I’m supposed to what?


I find myself being drawn to conversations about politics lately. Luckily, I don’t have high blood pressure . . . . When I'm in these conversations I have to keep reminding myself that everyone is entitled to their own opinion, no matter how much I may disagree with it, however, I've been finding that there are a lot of people in these discussions that don’t see things that way – they believe if you don’t agree with their take on things you are totally wrong. Oy vey!

We know that God’s will is for us to love other people with a godly love. We are called to “love your neighbor as yourself” (Luke 10:27) and even to “love your enemies, do good to those who hate you, bless those who curse you, pray for those who mistreat you” (Luke 6:27-28). Jesus told His disciples the night before His crucifixion, “A new command I give you: Love one another. As I have loved you, so you must love one another,” (John 13:34).

So, is it possible to love a person without liking that person? You may have asked yourself at some point, I know I have, “how can I love someone who hates me because of my stance on something?.”

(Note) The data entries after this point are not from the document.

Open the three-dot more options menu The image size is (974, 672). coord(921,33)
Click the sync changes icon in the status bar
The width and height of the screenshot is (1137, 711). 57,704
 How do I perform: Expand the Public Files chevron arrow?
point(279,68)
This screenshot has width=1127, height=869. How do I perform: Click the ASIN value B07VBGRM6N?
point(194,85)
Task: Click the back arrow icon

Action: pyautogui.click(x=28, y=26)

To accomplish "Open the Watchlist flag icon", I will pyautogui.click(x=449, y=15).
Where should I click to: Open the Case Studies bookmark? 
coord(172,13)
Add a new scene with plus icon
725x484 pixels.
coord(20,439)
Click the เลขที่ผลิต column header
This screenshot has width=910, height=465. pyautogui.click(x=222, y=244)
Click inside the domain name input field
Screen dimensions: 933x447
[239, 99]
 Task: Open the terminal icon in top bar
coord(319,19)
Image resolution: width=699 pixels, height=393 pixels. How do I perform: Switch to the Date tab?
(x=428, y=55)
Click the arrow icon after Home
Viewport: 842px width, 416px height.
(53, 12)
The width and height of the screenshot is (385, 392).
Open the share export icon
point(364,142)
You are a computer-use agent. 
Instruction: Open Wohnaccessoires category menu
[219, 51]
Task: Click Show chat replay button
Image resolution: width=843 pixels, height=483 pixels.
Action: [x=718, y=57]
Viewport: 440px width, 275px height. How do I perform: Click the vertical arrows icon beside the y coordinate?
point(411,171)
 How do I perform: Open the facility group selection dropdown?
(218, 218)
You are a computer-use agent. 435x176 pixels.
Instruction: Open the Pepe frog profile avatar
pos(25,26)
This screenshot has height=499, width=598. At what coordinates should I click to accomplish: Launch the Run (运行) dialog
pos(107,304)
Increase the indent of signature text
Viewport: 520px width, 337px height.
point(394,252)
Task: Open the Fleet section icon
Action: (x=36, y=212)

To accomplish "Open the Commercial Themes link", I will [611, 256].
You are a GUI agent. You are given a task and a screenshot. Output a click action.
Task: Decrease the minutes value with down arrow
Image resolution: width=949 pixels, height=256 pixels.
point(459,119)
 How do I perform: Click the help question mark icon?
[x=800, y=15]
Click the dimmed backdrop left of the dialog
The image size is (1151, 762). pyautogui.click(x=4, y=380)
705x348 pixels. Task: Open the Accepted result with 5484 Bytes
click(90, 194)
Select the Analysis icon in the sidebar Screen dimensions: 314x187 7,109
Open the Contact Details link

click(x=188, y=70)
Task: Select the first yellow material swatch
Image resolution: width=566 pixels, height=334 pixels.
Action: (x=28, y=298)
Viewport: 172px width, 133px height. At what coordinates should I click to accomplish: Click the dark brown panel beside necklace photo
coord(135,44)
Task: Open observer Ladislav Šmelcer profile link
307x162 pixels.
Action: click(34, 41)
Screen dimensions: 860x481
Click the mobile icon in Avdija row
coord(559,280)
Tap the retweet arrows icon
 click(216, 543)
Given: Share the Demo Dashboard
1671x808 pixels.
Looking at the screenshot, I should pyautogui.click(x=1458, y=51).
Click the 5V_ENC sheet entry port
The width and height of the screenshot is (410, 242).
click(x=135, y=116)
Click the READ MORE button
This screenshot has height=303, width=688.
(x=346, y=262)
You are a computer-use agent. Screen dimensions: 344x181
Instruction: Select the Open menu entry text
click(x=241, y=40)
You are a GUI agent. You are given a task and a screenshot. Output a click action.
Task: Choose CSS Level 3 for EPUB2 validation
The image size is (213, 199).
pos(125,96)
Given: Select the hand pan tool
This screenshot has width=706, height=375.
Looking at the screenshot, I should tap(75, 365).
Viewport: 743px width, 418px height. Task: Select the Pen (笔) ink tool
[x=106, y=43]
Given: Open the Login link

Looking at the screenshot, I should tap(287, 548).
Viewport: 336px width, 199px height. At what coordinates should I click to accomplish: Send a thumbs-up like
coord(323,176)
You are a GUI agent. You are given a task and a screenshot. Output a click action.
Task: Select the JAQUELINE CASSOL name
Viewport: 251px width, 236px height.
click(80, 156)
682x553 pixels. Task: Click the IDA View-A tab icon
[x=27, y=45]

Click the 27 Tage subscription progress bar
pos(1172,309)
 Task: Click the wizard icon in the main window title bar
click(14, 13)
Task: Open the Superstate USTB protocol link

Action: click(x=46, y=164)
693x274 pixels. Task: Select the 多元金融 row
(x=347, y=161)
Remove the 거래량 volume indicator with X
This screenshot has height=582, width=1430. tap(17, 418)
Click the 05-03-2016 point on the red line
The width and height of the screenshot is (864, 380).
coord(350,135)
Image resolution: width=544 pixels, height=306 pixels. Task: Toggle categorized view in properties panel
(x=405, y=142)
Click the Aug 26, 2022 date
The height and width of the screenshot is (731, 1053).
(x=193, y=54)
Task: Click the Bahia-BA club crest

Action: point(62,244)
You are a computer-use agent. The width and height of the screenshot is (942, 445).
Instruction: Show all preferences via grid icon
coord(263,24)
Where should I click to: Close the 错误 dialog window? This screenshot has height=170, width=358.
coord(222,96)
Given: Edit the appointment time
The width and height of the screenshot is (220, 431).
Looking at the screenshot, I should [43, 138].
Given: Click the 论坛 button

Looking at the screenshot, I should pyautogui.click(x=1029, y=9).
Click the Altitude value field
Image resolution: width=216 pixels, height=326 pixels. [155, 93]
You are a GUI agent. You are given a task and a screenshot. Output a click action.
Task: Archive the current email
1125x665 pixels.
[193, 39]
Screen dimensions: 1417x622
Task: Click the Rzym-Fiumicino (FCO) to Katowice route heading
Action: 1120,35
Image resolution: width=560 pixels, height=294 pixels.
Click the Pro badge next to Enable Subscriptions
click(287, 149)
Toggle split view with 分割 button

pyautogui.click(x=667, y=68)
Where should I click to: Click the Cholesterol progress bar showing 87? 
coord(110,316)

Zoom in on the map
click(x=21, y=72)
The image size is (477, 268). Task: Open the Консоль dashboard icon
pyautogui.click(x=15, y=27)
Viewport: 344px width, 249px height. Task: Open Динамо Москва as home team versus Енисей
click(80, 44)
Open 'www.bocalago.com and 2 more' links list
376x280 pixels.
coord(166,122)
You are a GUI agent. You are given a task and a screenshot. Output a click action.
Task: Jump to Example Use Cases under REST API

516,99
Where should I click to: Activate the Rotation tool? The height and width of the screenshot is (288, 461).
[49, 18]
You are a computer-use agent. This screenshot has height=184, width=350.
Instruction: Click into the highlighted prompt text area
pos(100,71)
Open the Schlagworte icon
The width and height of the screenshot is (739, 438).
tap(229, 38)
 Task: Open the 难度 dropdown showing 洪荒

One issue we find ourselves facing is the English word “love” implies affection. We say we love chocolate or puppies. We can’t comprehend loving something unless we also are fond of it. And this especially true for people. So Jesus’ command to love the people we don’t like seems impossible.

We have to remind ourselves that there are different definitions of love, especially agape love. One definition of agape love that is easy to understand is “truly wanting the best for the other person.”

We are never going to like every person or even respect every person we encounter. The only way to have love for “all” others is when we place our trust fully in Christ and pursue wisdom and holiness through prayer and the Scriptures, then and only then, we will develop a love for others—a godly love which sacrifices self by seeking the best for them—whether or not it is accompanied by respect and affection. We need to also pray for those we are not fond of. I believe, the more we pray for them, the less we are going to dislike them. Yes, this one is still hard to grasp, but with Christ’s help, I’m trying.

We also must remember God has given us minds to discern, to some extent, the hearts of others. We are also made in God’s image and should not unnecessarily put ourselves in harm’s way by trusting someone who is not worthy of that trust. Jesus slipped away from crowds because He knew their hearts and needed to protect Himself (John 5:13; 6:15).

Remember, Christ died for us” (Romans 5:8), a love like no other. Now, we have to realize, we will not like everyone, nor are we called to. When we begin to show love by our actions, our attitudes will follow – it isn’t going to be an overnight change. Love will still be a choice, but it will gradually become one the heart is more willing and ready to make.

This is going to be a daily—a battle that we can only accomplish with Christ’s help.